Polls during September and October show Drazan leading Kotek but often within the margin of error. In the recent Emerson College poll of very likely voters, Drazan was supported by 36% of participants; Kotek, 34%; and Johnson, 19%.
With three strong candidates, it remains probable that a minority of voters will elect Oregon’s next governor. Any of the three could yet win. The outcome rests on whether nonaffiliated voters – who outnumber either major party – turn out, and how effective Kotek and Drazan are in capturing and holding their party bases. In the past, nonaffiliated voters have participated at a rate 25% to 30% lower than Democrats and Republicans, according to political scientist Jim Moore.
In the campaign’s final weeks, Kotek must articulate a new Democratic vision: how she will be different from Gov.
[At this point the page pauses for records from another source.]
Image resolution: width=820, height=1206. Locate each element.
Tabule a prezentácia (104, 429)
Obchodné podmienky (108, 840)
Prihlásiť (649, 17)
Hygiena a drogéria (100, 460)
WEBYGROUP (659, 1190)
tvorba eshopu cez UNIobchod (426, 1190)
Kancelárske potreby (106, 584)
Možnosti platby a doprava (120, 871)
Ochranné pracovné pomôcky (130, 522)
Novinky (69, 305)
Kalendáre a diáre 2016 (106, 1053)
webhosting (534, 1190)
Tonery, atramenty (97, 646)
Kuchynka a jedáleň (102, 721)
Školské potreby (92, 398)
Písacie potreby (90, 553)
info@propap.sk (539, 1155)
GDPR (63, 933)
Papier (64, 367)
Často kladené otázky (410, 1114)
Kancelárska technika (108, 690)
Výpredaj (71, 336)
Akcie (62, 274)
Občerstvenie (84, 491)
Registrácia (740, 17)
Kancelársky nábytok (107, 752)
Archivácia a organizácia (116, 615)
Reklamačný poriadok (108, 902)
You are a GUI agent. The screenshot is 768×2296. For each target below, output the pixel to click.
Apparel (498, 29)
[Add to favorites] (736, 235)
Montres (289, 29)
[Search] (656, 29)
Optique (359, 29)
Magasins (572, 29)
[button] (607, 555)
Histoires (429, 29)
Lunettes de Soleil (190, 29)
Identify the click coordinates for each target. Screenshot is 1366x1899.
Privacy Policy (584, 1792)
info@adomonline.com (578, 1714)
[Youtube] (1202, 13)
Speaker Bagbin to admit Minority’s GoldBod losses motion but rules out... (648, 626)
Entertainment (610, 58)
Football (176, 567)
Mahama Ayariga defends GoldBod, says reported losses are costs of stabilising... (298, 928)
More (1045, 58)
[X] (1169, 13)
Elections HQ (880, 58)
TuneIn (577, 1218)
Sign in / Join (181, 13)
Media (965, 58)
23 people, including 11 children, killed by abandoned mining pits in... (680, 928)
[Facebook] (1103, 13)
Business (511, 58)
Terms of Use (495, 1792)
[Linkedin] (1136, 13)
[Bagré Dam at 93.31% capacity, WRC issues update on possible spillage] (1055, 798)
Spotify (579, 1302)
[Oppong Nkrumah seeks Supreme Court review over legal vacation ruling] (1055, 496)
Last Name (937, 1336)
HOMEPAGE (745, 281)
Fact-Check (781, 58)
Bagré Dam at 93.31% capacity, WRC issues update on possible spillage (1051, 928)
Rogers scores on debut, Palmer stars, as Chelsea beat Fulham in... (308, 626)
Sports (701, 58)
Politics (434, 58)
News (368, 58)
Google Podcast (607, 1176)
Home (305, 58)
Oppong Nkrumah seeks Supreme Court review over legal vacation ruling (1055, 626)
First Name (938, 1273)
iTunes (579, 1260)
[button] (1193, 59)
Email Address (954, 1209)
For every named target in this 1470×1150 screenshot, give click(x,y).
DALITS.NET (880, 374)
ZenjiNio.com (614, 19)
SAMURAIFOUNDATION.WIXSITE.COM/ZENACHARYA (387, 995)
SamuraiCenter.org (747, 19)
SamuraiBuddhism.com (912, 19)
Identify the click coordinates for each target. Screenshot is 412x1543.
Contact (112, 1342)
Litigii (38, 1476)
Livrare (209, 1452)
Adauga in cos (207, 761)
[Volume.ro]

Kate Brown while holding many of the same values. Drazan must provide a vision beyond saying Oregon is an awful fix because of the Democrats. Johnson must show she truly is a centrist candidate and has the capacity to bring Oregonians together.
So far, the trio has excelled primarily at tearing one another apart.
However, Kotek’s ace remains the political power of the public employee unions. Along with providing gobs of money, as Phil Knight has done for Johnson and now for Drazan, the unions also can turn out loads of volunteers to staff phone banks and canvass door-to-door. Republicans in the past have not shown that manpower.